## WHAT YOU NEED TO DO
Copy exactly, line for line, the part of the listing from the line containing "Library Network (1504, 28)" through its last line, and nothing else.

:: RECORDS FOR THIS TASK ::

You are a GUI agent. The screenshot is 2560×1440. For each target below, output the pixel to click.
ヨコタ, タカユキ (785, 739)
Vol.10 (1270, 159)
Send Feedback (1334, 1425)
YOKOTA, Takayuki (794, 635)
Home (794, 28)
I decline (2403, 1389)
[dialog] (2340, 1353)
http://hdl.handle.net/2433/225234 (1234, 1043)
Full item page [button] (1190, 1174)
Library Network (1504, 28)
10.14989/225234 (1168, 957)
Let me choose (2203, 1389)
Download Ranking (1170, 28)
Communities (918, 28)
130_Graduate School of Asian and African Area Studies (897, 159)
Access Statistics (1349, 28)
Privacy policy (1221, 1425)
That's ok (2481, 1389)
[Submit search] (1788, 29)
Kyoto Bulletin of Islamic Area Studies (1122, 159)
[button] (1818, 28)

:::

## EXPECTED OUTPUT
Library Network (1504, 28)
10.14989/225234 (1168, 957)
Let me choose (2203, 1389)
Download Ranking (1170, 28)
Communities (918, 28)
130_Graduate School of Asian and African Area Studies (897, 159)
Access Statistics (1349, 28)
Privacy policy (1221, 1425)
That's ok (2481, 1389)
[Submit search] (1788, 29)
Kyoto Bulletin of Islamic Area Studies (1122, 159)
[button] (1818, 28)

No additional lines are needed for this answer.